Requirement
Repeat the lines below exactly as they appear, but leave out the images.

Collected data

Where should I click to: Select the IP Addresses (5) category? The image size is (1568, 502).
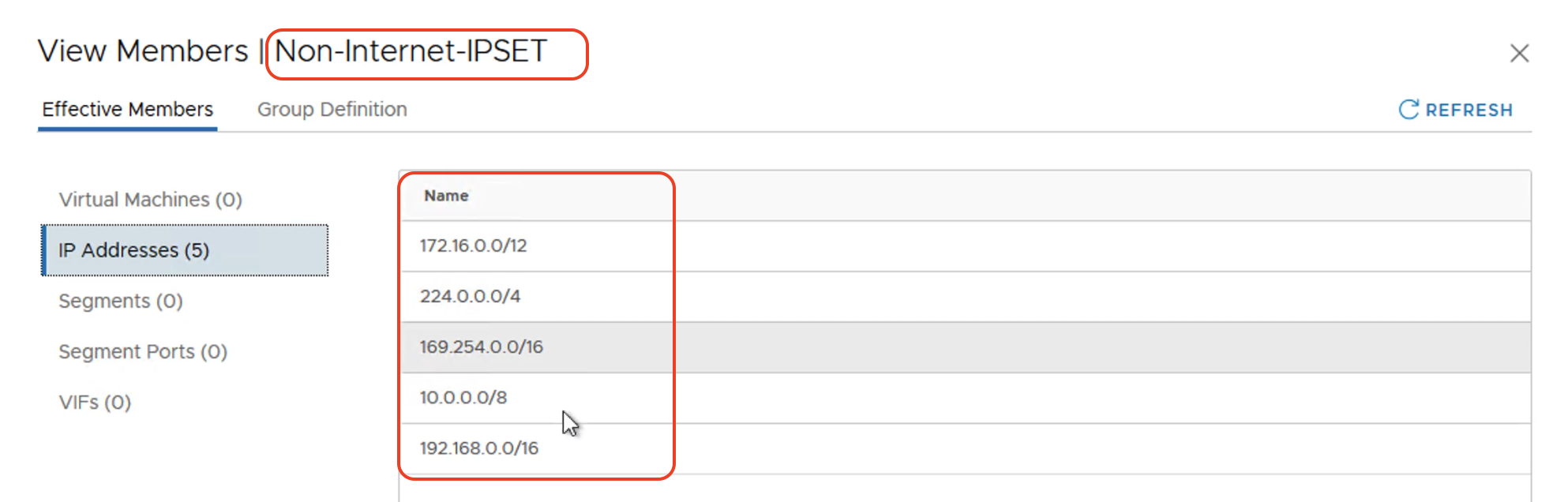185,250
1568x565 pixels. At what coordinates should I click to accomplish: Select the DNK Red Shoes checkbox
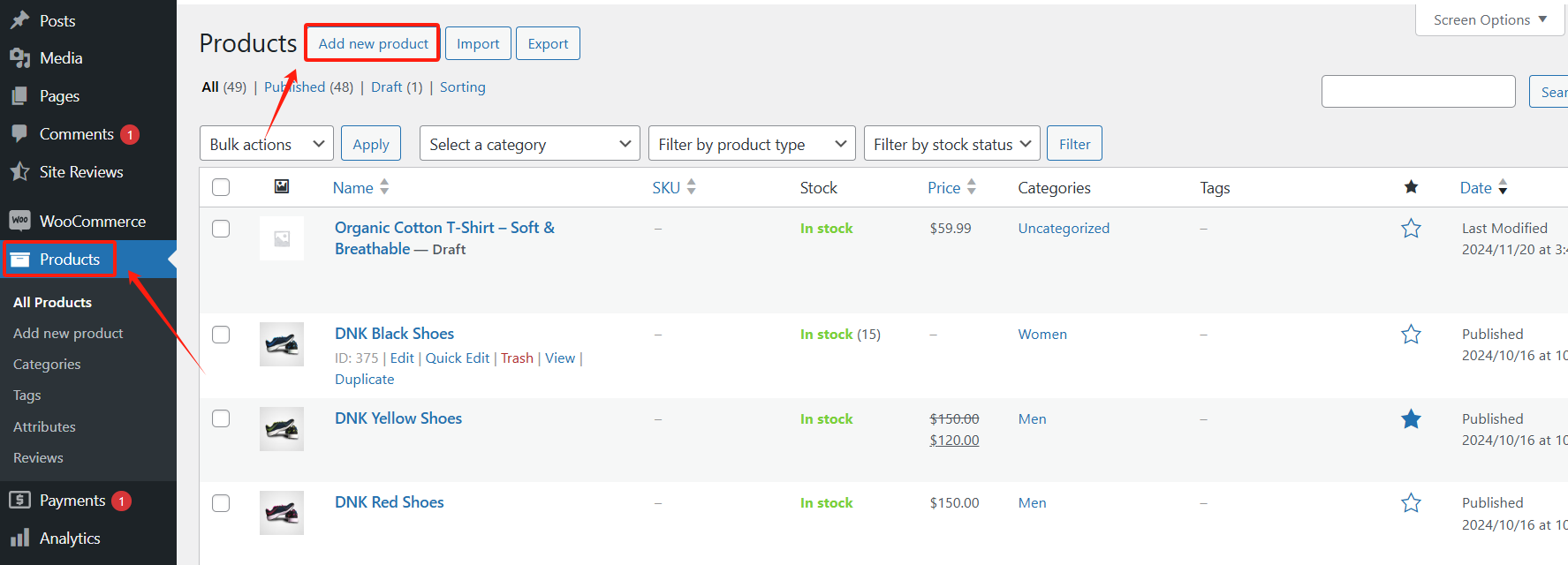[x=221, y=503]
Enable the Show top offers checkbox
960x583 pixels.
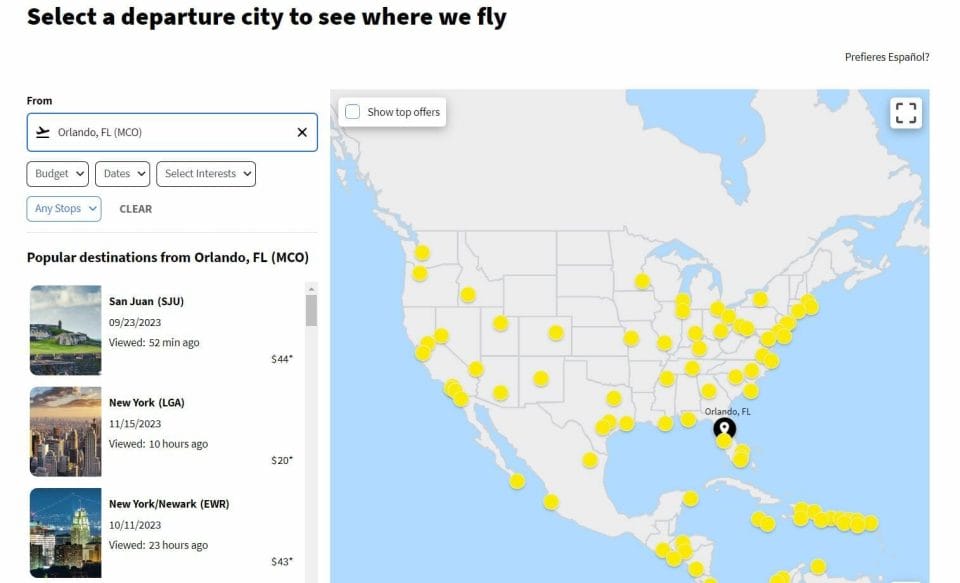pos(352,112)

Answer to the problem
Where should I click to: Select the IP Addresses (5) category? The image size is (1568, 502).
185,250
1568x565 pixels. At what coordinates should I click to accomplish: Select the DNK Red Shoes checkbox
[x=221, y=503]
Enable the Show top offers checkbox
960x583 pixels.
pos(352,112)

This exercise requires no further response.